3. Remove the Old Soil
Remove as much of the old potting mix as you can. As you loosen the roots in step 2, much of the soil will spontaneously fall away from the roots. You will want to throw this soil away! Do not be tempted to use it for potting any other plants. You are repotting the plant in the first place because the soil is no longer adequate for healthy plant growth. Plus, there could be unknown pests, diseases, or fungi in the soil that you would not want to risk passing on to any other plants. We know the thrifty side of you may want to save the soil for some other purpose, but, for the good of your future plants, we recommend just tossing it out. To go a step further, if you are repotting the plant in the same container, we recommend giving the container a thorough rinse to get rid of any soil that may be hanging onto the sides of the pot.
4. Add New Potting Mix
Now that your pot is rinsed and clean, add a layer of soil to the bottom. If your container doesn't have a drainage hole, first add a layer of rocks or gravel before adding the layer of soil. This will allow a sort of reservoir at the bottom of the pot for excess water to escape the roots of your plant, which can help avoid future problems with root rot.
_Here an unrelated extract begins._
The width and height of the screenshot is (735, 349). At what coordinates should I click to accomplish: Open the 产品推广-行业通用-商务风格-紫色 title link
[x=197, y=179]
5. Position Your Plant and Add More Soil
Now it is time to place your plant in the container! You want the base of the plant to sit at least an inch, maybe two, below the edge of the pot. If you need to add or remove some soil from your base layer, now is the time. Once your plant sits at a good height, start to fill in soil evenly around the plant, gently packing it down as you go. Be sure not to pack the soil in too firmly. You want your plant to be stable, but you don't want the soil to be so compact that the roots don't have room to breathe.
6. Water Your Plant Thoroughly
Once you have your plant situated properly, take it to the kitchen sink and water it thoroughly until water begins to drain out the bottom. If your pot doesn't have drainage, be careful with how much you water. You don't want your newly planted roots to be sitting in soggy soil! Avoid fertilizing your plant for a while until it gets acclimated to its new pot. Newly potted houseplants do not need to be fertilized for a while since they are able to take in nutrients from the new soil they were given.
4 Tips for Difficult Plants
Every plant is different, and certain plants can pose difficulties of their own when trying to repot them. Here are some tips and tricks for repotting houseplants that are bigger, more delicate, or harder to handle.
Succulents can be tiny and delicate. Employ the use of spoons, paint brushes, or other small tools to make the process easier! There are even miniature gardening tools you can purchase.
2. Large Plants
Enlist some help! Large plants can be heavy and hard to handle, and the last thing you want to do is damage your plant in the process.
Similar to succulents, use tools that can be found around your home to help, and consider purchasing a quality pair of rubber or leather gardening gloves to avoid the prickly spines.
4. Trailing plants
It can be hard to maneuver long vines of trailing plants. You can cut a hole in the bottom of a trash bag and put it around the base of the plant to help contain the trailing foliage. Enlisting an extra pair of hands can also be helpful!